Jean de La Fontaine : Le Pouvoir des Fables (Livre VIII, 4) : Seconde partie (Commentaire composé)
Texte étudié :
Dans Athène(s) autrefois, peuple vain
et léger,
Un orateur, voyant sa patrie en danger,
Courut à la tribune ; et d'un art tyrannique,
Voulant forcer les coeurs dans une république,
Il parla fortement sur le commun salut.
On ne l'écoutait pas.
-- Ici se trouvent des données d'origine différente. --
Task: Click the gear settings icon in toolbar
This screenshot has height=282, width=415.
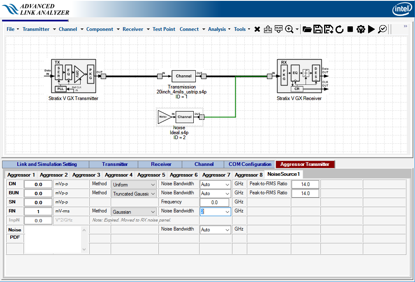Action: 361,29
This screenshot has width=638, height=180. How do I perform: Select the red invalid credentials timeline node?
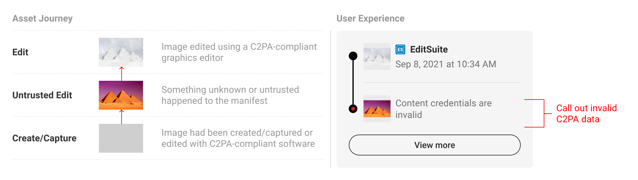(353, 109)
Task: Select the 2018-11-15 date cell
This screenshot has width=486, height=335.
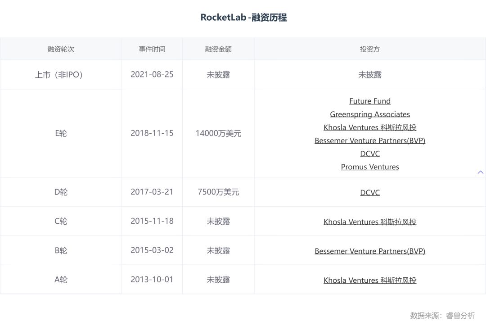Action: click(152, 133)
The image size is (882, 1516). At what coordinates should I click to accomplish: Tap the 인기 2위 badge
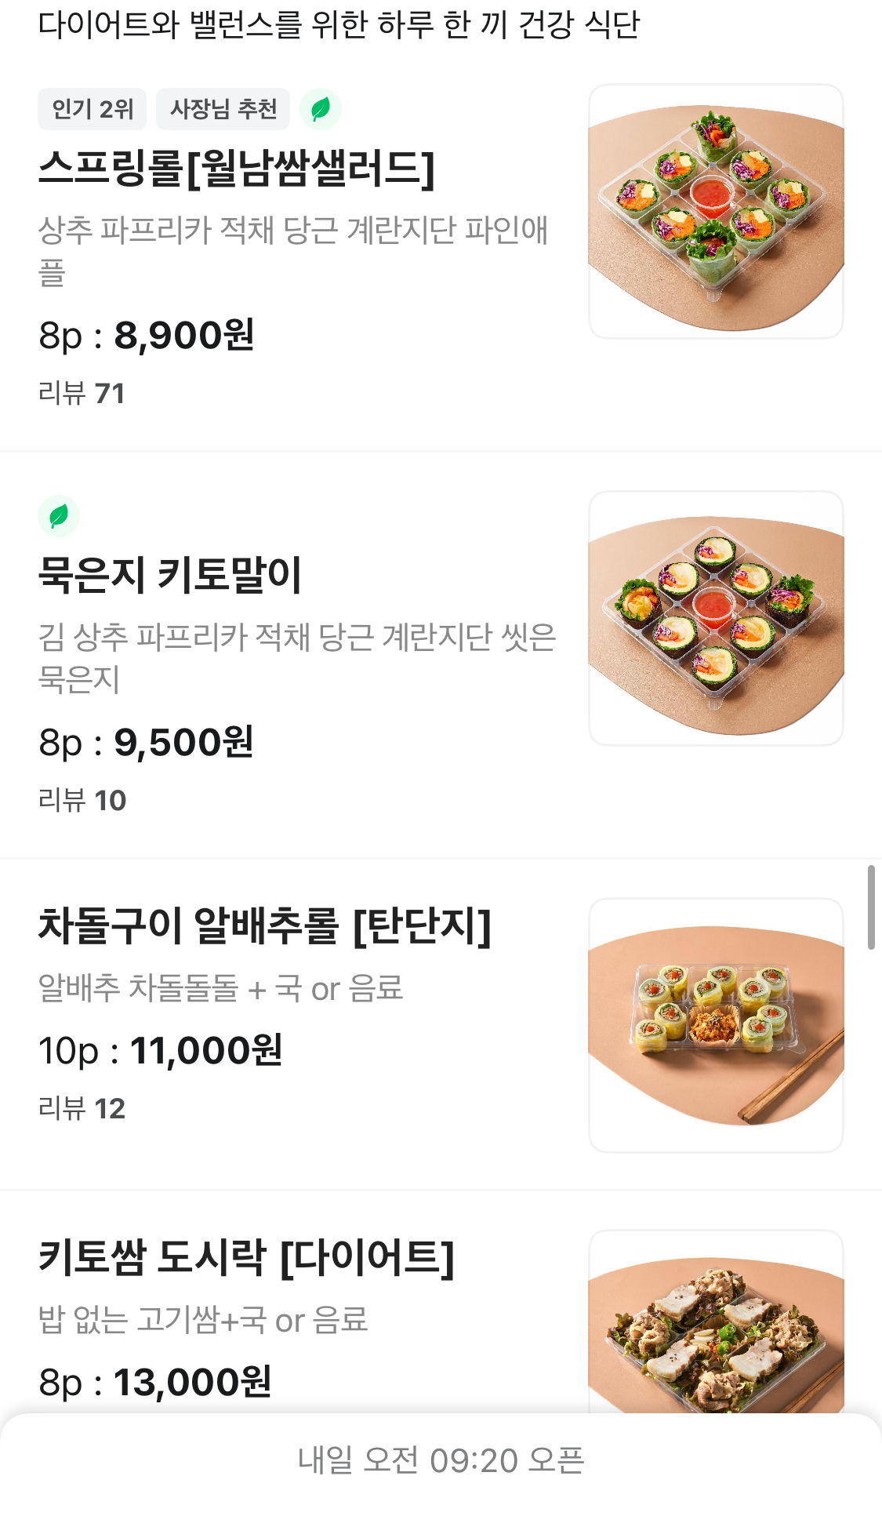(x=92, y=109)
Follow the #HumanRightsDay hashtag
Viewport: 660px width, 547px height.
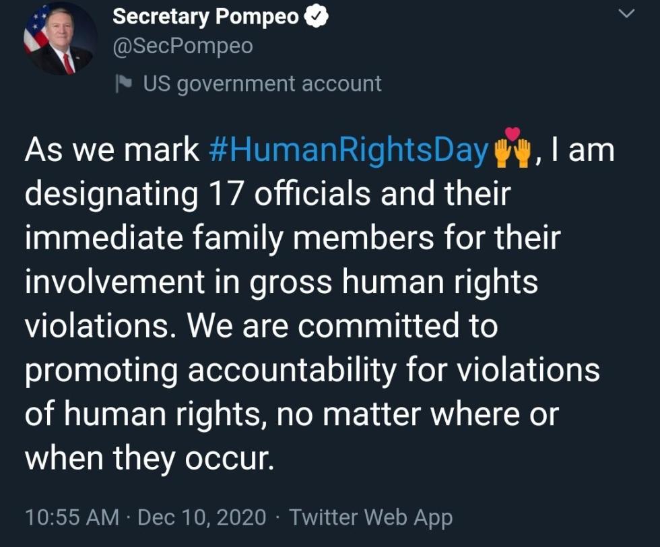349,150
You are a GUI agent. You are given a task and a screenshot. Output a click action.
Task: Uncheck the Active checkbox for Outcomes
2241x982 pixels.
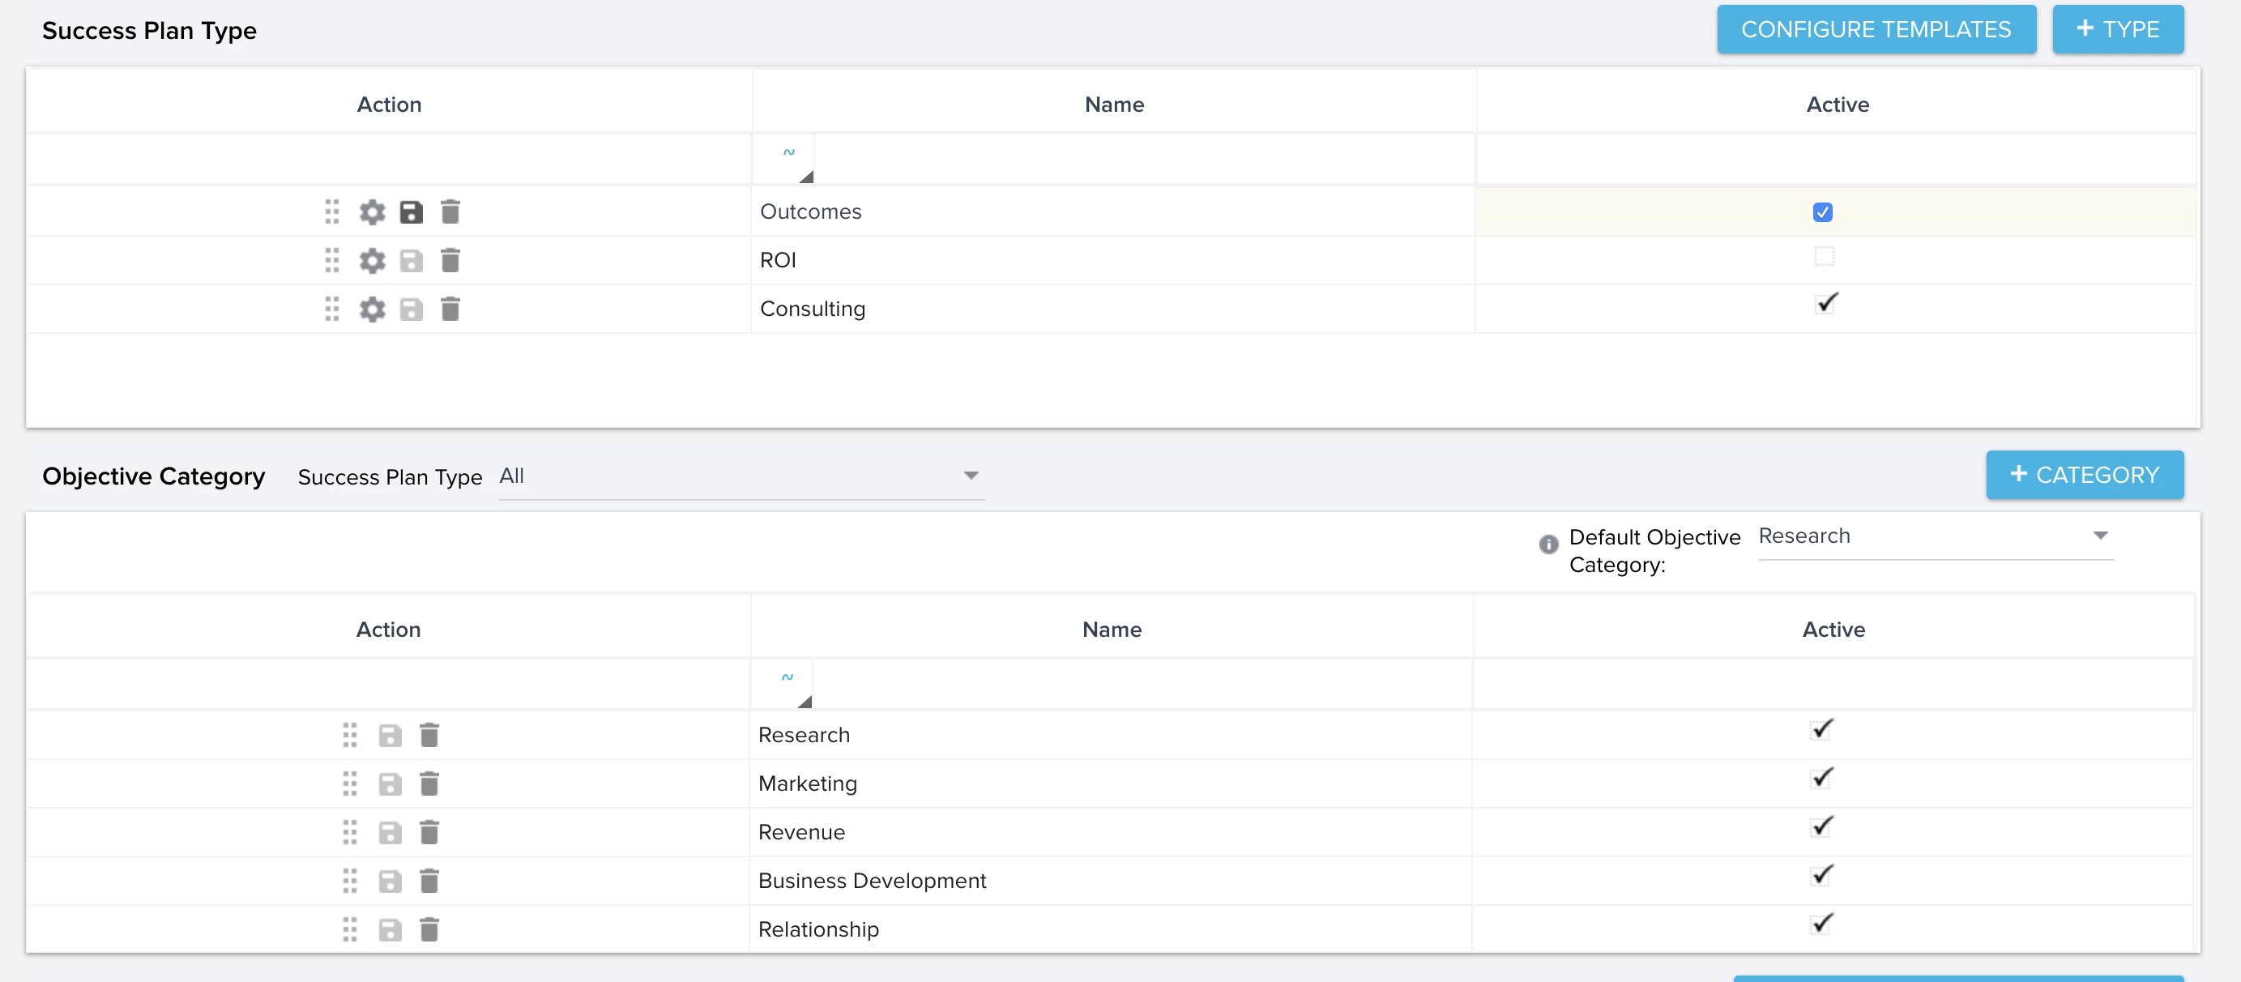(1823, 212)
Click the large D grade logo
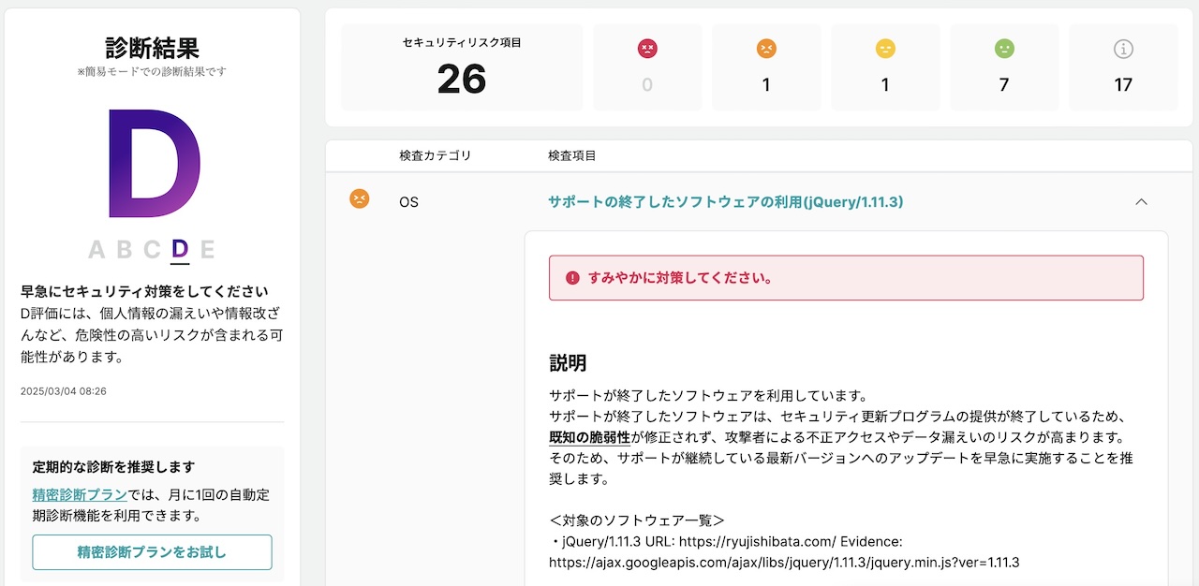 [x=155, y=165]
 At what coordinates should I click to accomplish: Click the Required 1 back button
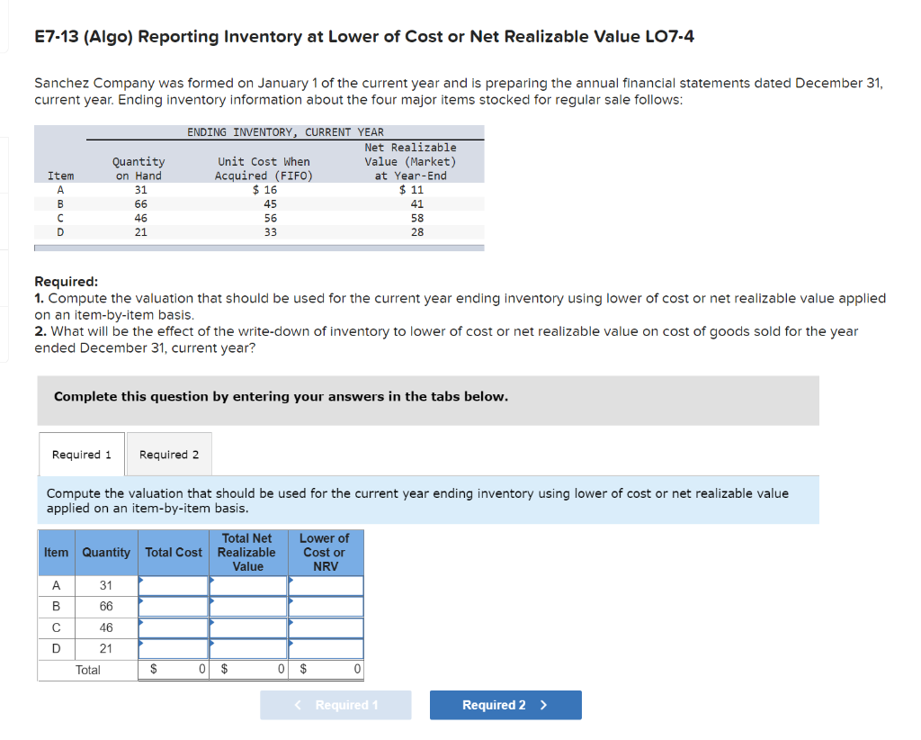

L'orateur recourut
A ces figures violentes
Qui savent exciter les âmes les plus lentes :
Il fit parler les morts, tonna, dit ce qu'il put.
Le vent emporta tout, personne ne s'émut ;
L'animal aux têtes frivoles,
Étant fait à ces traits, ne daignait l'écouter ;
Tous regardaient ailleurs ; il en vit s'arrêter
A des combats d'enfants et point à ses paroles.
Que fit le harangueur ? Il prit un autre tour.
« Céres , commença-t-il, faisait voyage un jour
Avec l'anguille et l'hirondelle ;
Un fleuve les arrête, et l'anguille en nageant,
Comme l'hirondelle en volant,
Le traversa bientôt. » L'assemblée à l'instant
Cria tout d'une voix : « Et Céres, que fit-elle ?
- Ce qu'elle fit ? Un prompt courroux
L'anima d'abord contre vous.
Quoi ? de contes d'enfants son peuple s'embarrasse !
Et du péril qui la menace
Lui seul entre les Grecs il néglige l'effet !
Que ne demandez-vous ce que Philippe fait ? »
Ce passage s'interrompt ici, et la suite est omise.